“While matters remain as they are, I cannot count your lordship among my friends.”
“Those are hard words to hear, mademoiselle. You mean?”
“I mean the slanders you have sanctioned against my cousin and the threats with which you have menaced him. His cause is mine; his enemies are my enemies.”
He made a stern, angry gesture, but held his temper in check.
“The Duchess has told you my wishes—that of her own will and at her own desire our marriage should be dissolved, in order that you may become my wife. But my full motive she could not tell you because she does not know it. It is—that I love you, Gabrielle; love, aye, worship the very ground you tread and the very air you breathe.

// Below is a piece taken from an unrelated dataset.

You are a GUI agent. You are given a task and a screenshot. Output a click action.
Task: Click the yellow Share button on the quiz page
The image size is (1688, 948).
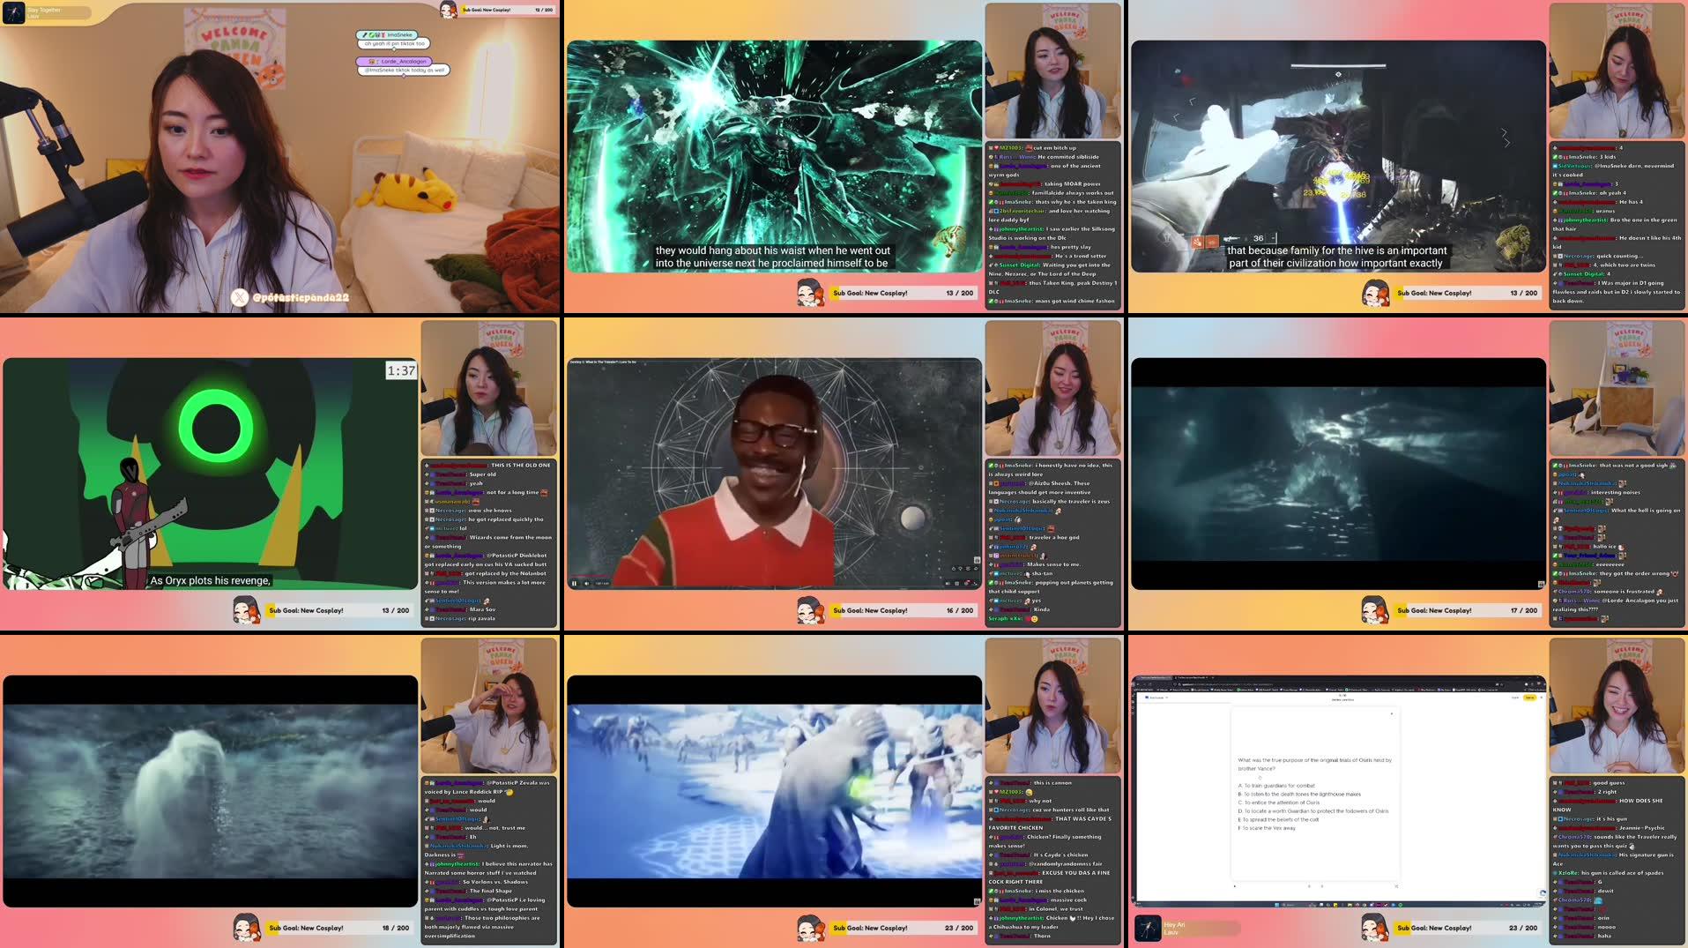click(x=1530, y=698)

For me all France holds no——”
“Spare me this added shame, my lord,” Gabrielle broke in, her voice vibrating and her eyes flaming with indignation.
“Shame!” he repeated, with an angry start.
“What is it but shame, the wrong you would do to the purest and sweetest wife man ever had; what else but shame that you should offer to prostrate your government to your own purposes; what but foulest shame that almost within hearing of the woman you would thus wrong you seek to pollute my ears with this infamous profession? If there be a spark of manhood in you, kindle it till it light up your soul sufficiently to save you and me from this unholy degradation.”
“Your passion but whets my love, Gabrielle. I am not a man to be set aside from a purpose once formed. My purpose is now set—you shall be my wife; and neither man nor devil nor God shall turn me.”
“I have but one word, then. I hold your offer to be vile and degrading, and I would rather die than falter for an instant in repudiating it.”